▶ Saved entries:
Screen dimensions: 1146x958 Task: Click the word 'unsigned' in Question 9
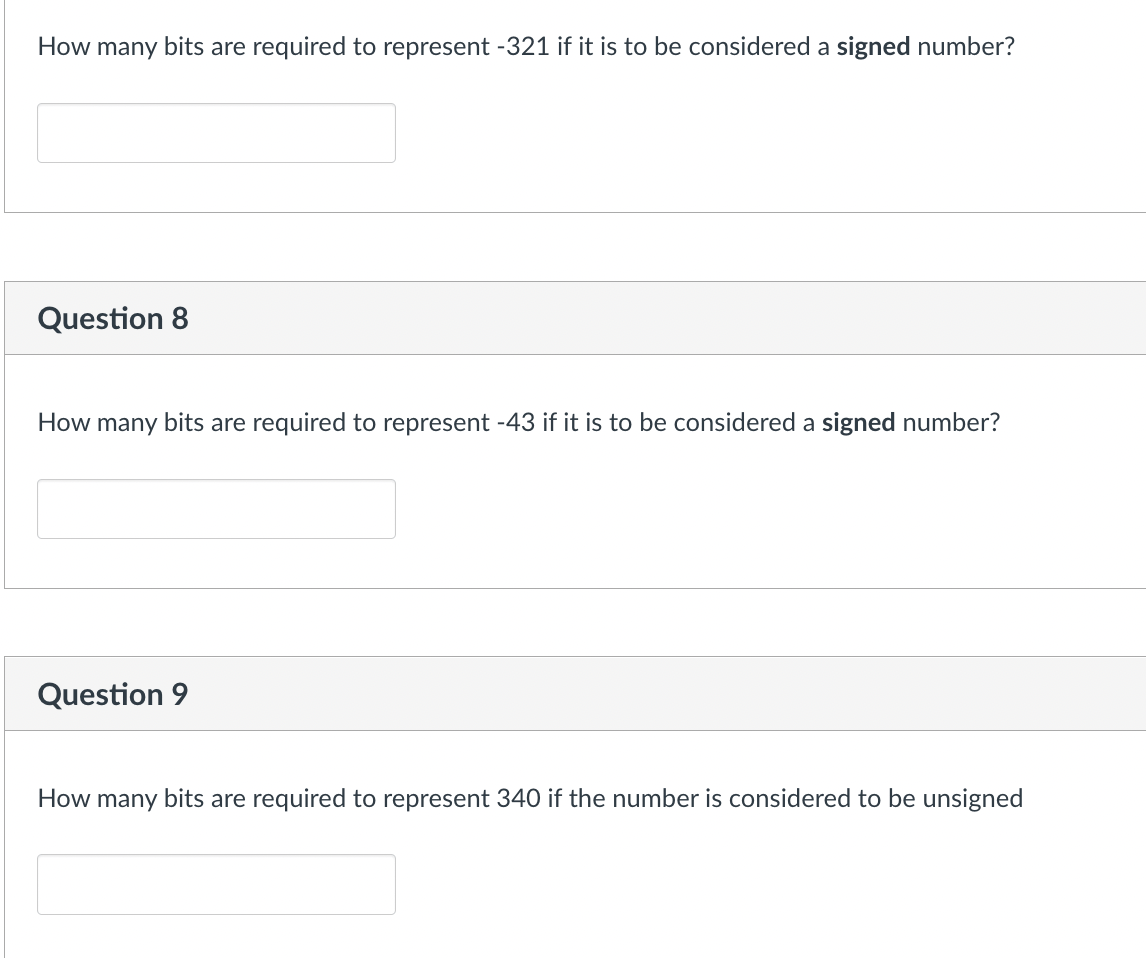(x=973, y=799)
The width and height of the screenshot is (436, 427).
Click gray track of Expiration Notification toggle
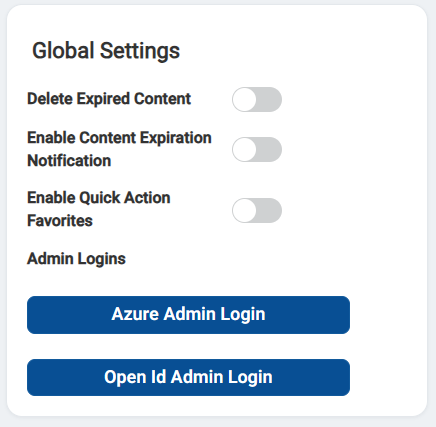pos(269,149)
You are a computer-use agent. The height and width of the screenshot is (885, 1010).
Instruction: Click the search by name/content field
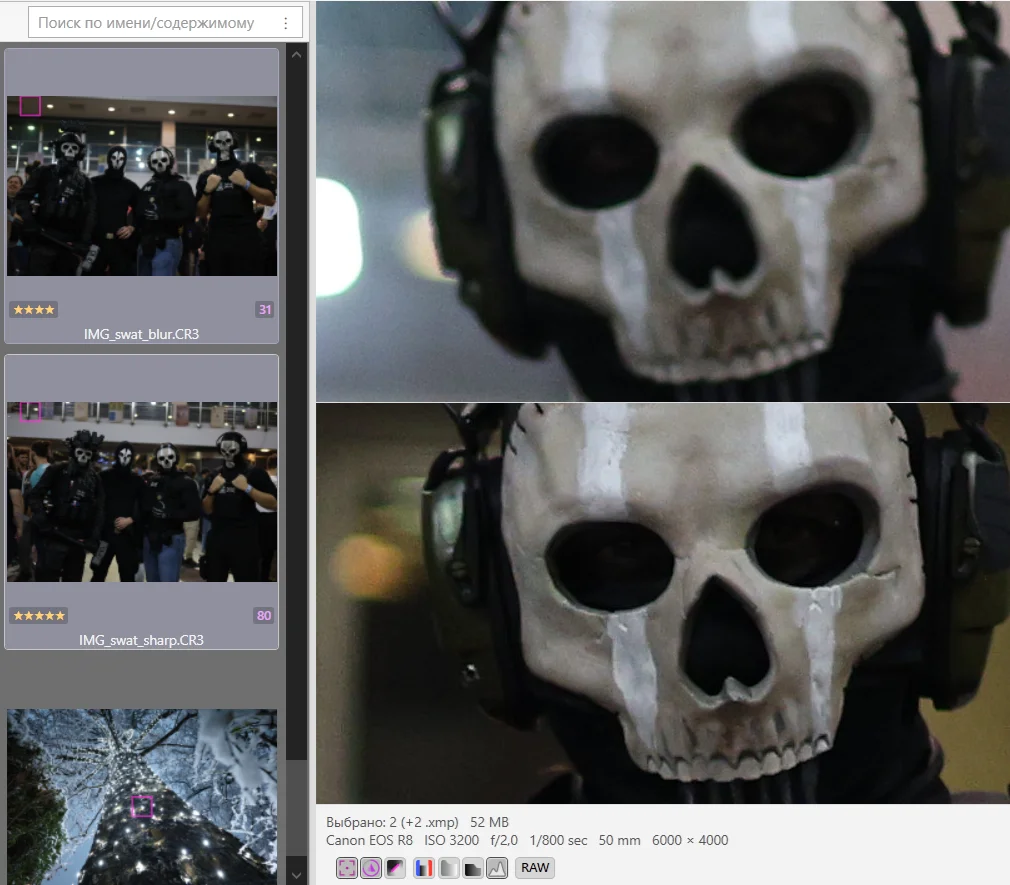166,23
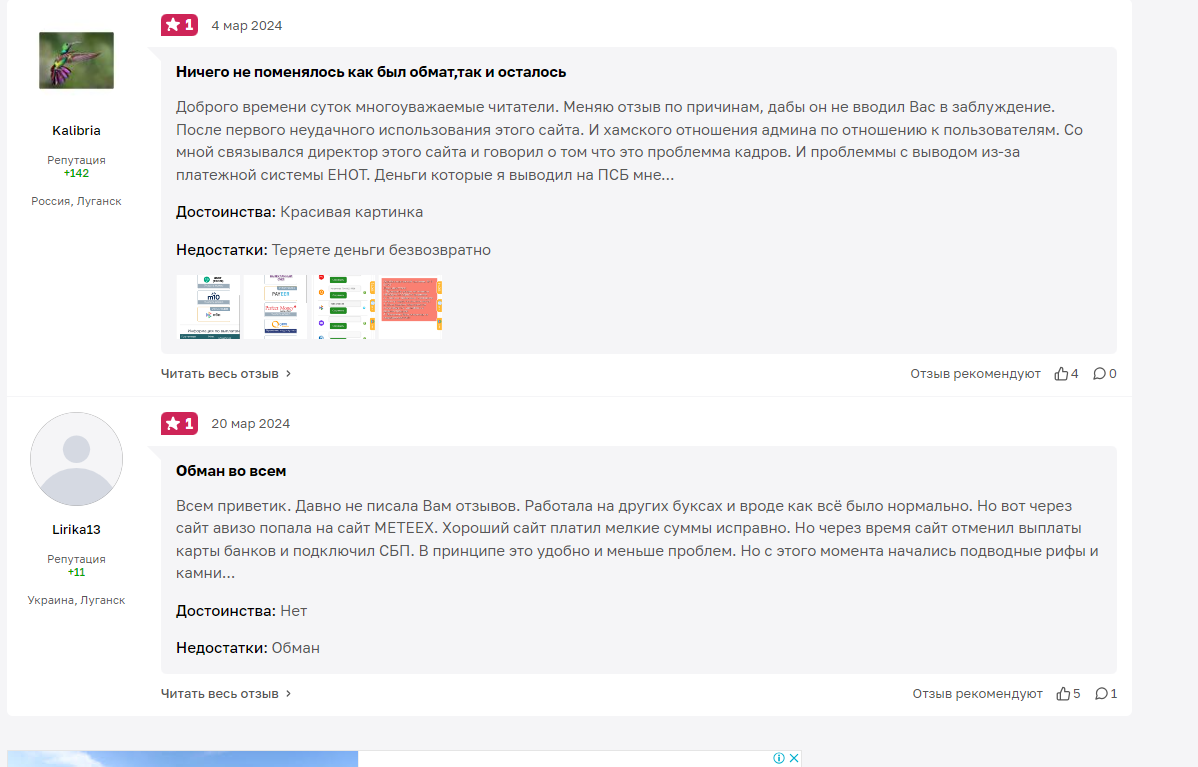Open comments on Kalibria's review
The height and width of the screenshot is (767, 1198).
[x=1099, y=374]
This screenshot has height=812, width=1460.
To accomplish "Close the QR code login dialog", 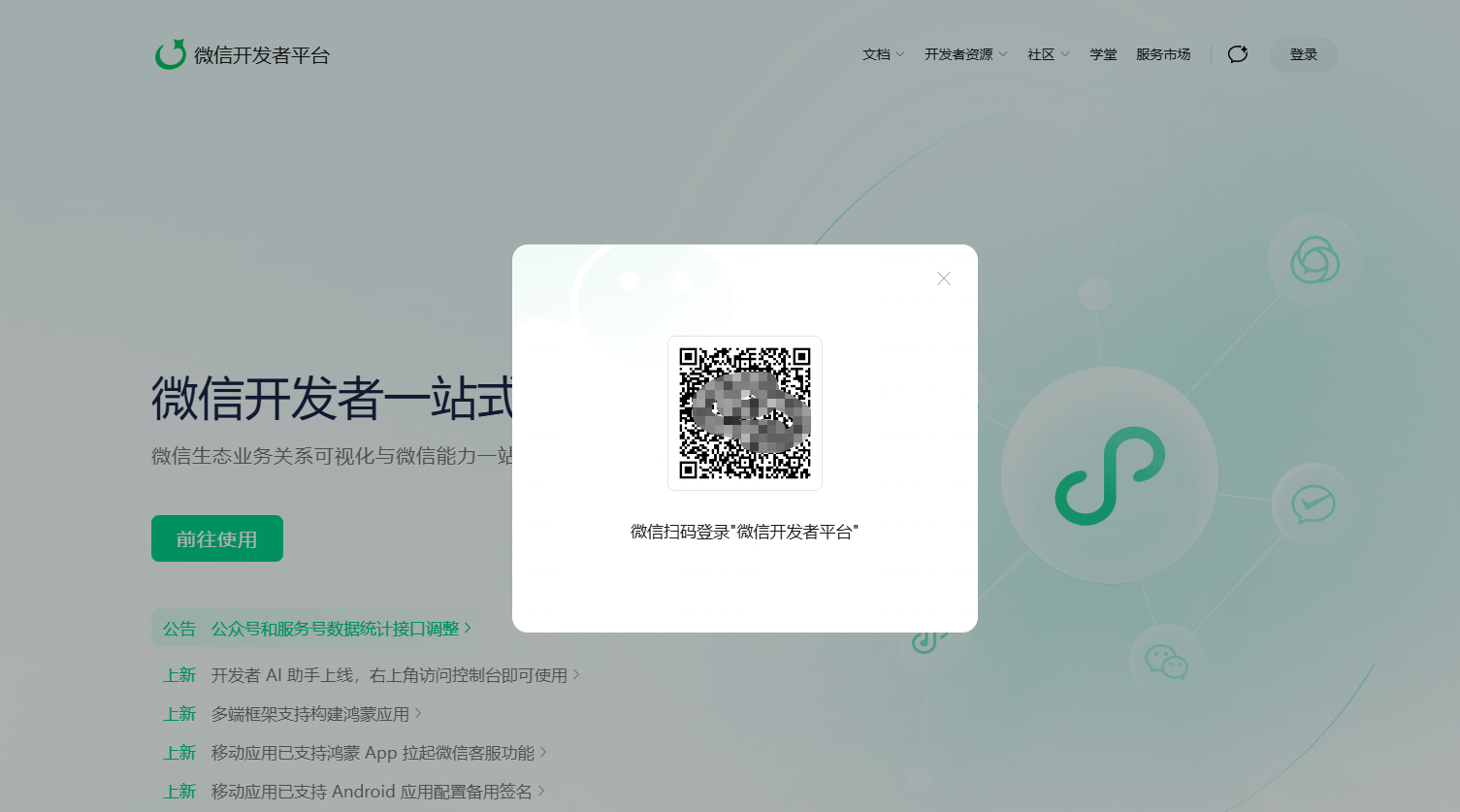I will point(944,278).
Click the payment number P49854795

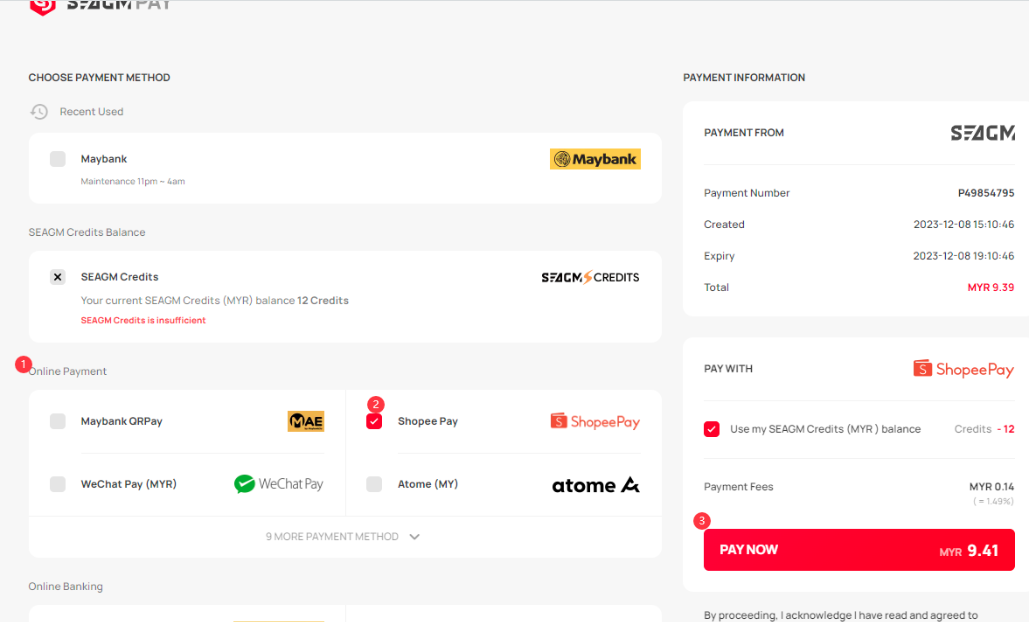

▶ Exercise details: Leave out the pictures and repeat exactly the lines from the first line of the data through the line containing "You are a computer-use". Add nothing else.

▶ Exercise solution:
Screen dimensions: 1146x958 Task: Click the word 'unsigned' in Question 9
(x=973, y=799)
The width and height of the screenshot is (436, 427).
Click gray track of Expiration Notification toggle
pos(269,149)
You are a computer-use agent. The height and width of the screenshot is (885, 1010).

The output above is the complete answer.